5 - Bunlar, işte Rablerinden bir hidayet üzerindedirler ve bunlar işte felaha erenlerdir.

6 - Şu muhakkak ki inkâr edenleri uyarsan da uyarmasan da onlar için birdir. Onlar inanmazlar.

7 - Allah onların kalplerini ve kulaklarını mühürlemiştir. Gözlerinin üzerinde bir de perde vardır ve büyük azap onlaradır.

8 - İnsanlardan öyleleri de vardır ki, inanmadıkları halde, "Allah'a ve ahiret gününe inandık" derler.

9 - Allah'ı ve müminleri aldatmaya çalışırlar. Halbuki sırf kendilerini aldatırlar da farkına varmazlar.

10 - Kalplerinde hastalık vardır. Allah da onların hastalığını arttırmıştır. Yalan söylemelerine karşılık onlara elem verici bir azap vardır.

11 - Hem onlara: "Yeryüzünde fesat çıkarmayın" denildiğinde: "Biz ancak ıslah edicileriz" derler.

12 - İyi bilin ki, onlar ortalığı bozanların ta kendileridir, fakat anlamazlar.

13 - Onlara: "İnsanların (Müslümanların) inandığı gibi inanın" denilince, "Biz de o beyinsizlerin inandığı gibi mi inanacağız?" derler. İyi bilin ki, asıl beyinsiz kendileridir fakat bilmezler.

14 - Onlar iman edenlere rastladıkları zaman: "İnandık" derler. Fakat şeytanları ile yalnız kaldıkları zaman: "Biz, sizinle beraberiz, biz sadece (onlarla) alay ediyoruz" derler.

15 - (Asıl) Allah onlarla alay eder ve taşkınlıkları içinde serserice dolaşmalarına mühlet verir.

16 - İşte onlar o kimselerdir ki, hidayet karşılığında sapıklığı satın aldılar da ticaretleri kâr etmedi, doğru yolu da bulamadılar.

17 - Onların durumu, bir ateş yakanın durumu gibidir. (Ateş) çevresini aydınlatır aydınlatmaz Allah onların (gözlerinin) nurlarını giderdi ve onları karanlıklar içinde bıraktı, artık görmezler.

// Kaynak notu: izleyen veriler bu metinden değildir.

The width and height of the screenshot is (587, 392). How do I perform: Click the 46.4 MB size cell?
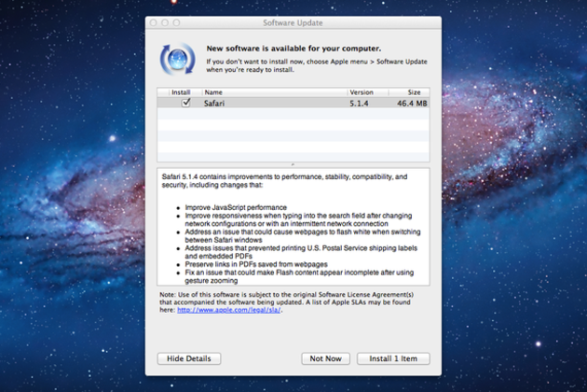(x=409, y=104)
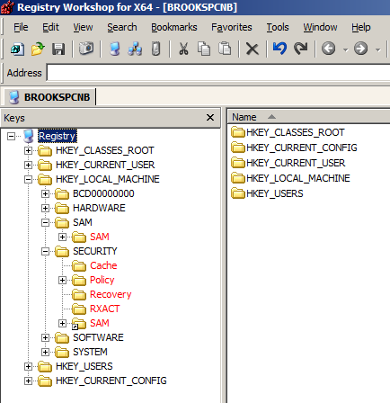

18 - (Onlar) sağırdırlar, dilsizdirler, kördürler. Artık (Hakka) dönmezler.

19 - Yahut (onların durumu), gökten boşanan, içinde karanlıklar, gök gürlemesi ve şimşek (ler) bulunan bir yağmur (a tutulmuşun hali) gibidir. Yıldırımlardan ölmek korkusuyla parmaklarını kulaklarına tıkarlar. Oysa Allah, inkârcıları tamamen kuşatmıştır.

20 - O şimşek nerdeyse gözlerini (n nûrunu) kapıverecek. Önlerini aydınlattı mı ışığında yürürler, karanlık üzerlerine çöktü mü de dikilip kalırlar. Allah dilemiş olsaydı işitmelerini, görmelerini de alıverirdi. Şüphesiz Allah her şeye kadirdir.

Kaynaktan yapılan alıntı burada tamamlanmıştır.